The task ▸ How many lines of the listing contain the string "agent"? Only the number is wanted.

Recorded data ▸
▼

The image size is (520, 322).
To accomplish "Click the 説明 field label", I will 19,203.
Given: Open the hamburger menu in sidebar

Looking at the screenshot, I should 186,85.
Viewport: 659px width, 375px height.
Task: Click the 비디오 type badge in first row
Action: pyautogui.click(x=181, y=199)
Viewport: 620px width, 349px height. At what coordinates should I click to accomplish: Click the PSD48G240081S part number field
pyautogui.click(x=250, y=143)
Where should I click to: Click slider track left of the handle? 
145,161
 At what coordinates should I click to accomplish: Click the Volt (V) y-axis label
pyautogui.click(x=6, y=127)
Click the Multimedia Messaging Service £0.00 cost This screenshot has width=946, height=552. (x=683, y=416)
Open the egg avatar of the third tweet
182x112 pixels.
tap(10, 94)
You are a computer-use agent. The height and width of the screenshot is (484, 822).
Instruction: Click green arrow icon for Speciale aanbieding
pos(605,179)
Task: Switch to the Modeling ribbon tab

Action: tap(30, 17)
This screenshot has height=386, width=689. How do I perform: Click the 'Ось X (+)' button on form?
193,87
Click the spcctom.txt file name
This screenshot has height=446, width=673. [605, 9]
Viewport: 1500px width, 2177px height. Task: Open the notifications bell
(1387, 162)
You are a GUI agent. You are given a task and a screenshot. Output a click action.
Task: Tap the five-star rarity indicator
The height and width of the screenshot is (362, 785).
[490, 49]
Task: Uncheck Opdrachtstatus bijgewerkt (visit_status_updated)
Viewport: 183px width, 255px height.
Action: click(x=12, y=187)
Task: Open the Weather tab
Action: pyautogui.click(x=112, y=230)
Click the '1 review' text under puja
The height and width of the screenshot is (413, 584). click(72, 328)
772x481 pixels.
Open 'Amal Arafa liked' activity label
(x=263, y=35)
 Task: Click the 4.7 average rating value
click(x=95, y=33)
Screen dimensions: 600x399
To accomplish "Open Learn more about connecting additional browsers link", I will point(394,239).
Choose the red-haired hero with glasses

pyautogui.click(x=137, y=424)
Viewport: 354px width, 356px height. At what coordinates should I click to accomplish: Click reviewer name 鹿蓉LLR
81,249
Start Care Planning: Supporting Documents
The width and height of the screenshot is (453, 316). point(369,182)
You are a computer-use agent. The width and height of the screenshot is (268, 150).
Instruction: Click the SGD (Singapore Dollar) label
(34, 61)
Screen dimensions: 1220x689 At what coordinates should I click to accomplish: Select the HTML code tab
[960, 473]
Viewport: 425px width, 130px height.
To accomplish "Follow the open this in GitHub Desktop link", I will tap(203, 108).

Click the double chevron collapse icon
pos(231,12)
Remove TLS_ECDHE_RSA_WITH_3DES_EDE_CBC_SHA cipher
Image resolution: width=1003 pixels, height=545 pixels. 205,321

▲

Written solution ▸ 3